§ Material to process:
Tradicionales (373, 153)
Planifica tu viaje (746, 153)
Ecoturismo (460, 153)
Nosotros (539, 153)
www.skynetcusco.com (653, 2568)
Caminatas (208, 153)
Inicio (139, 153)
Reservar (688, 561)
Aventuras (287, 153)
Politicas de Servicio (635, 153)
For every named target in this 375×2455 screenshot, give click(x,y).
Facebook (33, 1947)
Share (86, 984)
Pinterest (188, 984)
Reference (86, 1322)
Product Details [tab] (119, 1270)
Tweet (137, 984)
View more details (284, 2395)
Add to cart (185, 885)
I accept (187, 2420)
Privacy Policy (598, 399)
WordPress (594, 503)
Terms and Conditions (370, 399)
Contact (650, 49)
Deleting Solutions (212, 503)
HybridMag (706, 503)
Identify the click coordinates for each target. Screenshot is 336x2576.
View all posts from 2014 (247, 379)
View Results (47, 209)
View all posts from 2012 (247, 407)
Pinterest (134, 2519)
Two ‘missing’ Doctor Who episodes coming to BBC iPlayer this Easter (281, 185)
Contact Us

§ Activity: Return nothing but the lines from the start of the listing above through the line containing "View all posts from 2012 (247, 407)", exactly as given.

§ Exercise answer:
Tradicionales (373, 153)
Planifica tu viaje (746, 153)
Ecoturismo (460, 153)
Nosotros (539, 153)
www.skynetcusco.com (653, 2568)
Caminatas (208, 153)
Inicio (139, 153)
Reservar (688, 561)
Aventuras (287, 153)
Politicas de Servicio (635, 153)
For every named target in this 375×2455 screenshot, give click(x,y).
Facebook (33, 1947)
Share (86, 984)
Pinterest (188, 984)
Reference (86, 1322)
Product Details [tab] (119, 1270)
Tweet (137, 984)
View more details (284, 2395)
Add to cart (185, 885)
I accept (187, 2420)
Privacy Policy (598, 399)
WordPress (594, 503)
Terms and Conditions (370, 399)
Contact (650, 49)
Deleting Solutions (212, 503)
HybridMag (706, 503)
Identify the click coordinates for each target. Screenshot is 336x2576.
View all posts from 2014 (247, 379)
View Results (47, 209)
View all posts from 2012 (247, 407)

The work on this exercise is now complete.